20世紀型の拡大生産経済が根本から破綻しているのに、どうしてもそのことが分からないようなのだ。

私の言い方を使わしていただくなら、誰も「死に方を知らない」のである。

実際のモノを生産せず、株や証券、不動産への投機で仮想の価値を捏造できたのは、われわれの世界が常に発展し、拡大する、という何の根拠もない思い込みがあったからだ。

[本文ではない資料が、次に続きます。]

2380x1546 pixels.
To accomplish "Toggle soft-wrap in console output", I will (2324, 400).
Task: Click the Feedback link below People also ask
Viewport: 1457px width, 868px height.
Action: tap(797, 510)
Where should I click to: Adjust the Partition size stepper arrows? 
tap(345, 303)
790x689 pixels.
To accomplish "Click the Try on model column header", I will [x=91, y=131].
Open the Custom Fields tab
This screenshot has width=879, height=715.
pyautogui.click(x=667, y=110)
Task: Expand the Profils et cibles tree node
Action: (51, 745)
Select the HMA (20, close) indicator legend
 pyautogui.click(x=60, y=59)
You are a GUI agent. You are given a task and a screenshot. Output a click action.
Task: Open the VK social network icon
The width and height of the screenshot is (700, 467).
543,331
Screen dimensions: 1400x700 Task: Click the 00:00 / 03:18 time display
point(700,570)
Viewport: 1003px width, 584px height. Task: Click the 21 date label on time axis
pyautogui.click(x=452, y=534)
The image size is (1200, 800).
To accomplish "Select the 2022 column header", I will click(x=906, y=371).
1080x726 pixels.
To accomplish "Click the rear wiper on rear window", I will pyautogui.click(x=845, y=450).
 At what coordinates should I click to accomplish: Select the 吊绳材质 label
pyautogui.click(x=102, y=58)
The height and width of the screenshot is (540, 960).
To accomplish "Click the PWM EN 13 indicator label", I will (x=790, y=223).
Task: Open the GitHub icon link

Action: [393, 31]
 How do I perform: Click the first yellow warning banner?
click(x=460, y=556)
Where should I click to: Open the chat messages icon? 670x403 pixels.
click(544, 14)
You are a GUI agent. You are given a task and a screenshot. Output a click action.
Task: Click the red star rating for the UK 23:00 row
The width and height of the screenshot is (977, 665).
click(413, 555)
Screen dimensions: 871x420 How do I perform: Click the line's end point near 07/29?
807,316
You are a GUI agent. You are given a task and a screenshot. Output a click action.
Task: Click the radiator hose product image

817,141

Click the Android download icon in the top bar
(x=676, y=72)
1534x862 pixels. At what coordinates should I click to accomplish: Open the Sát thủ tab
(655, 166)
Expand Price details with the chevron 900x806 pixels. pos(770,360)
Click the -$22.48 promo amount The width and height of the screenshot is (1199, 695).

ローンは未来の自分が今より金持ちになっていることが前提で成立する。
債券も株式投資もしかり。
常に今より豊かな未来が続くという何の根拠もないビジョンを買い、思惑を増幅して売却、その差額をカネに変換し、蓄財してきた。

これを20世紀の錬金術という。
未来からカネを借りて現在の資金とし、本来の経済価値(実体経済)の何千倍ものペパーマネーを
流通させたのだ。

未来は無限ではない。
幻想はいつか破綻する。

「刺激すれば元に戻る」だって?
「ラザロよ、立ち上がれ、そして出てきなさい。」というわけかい?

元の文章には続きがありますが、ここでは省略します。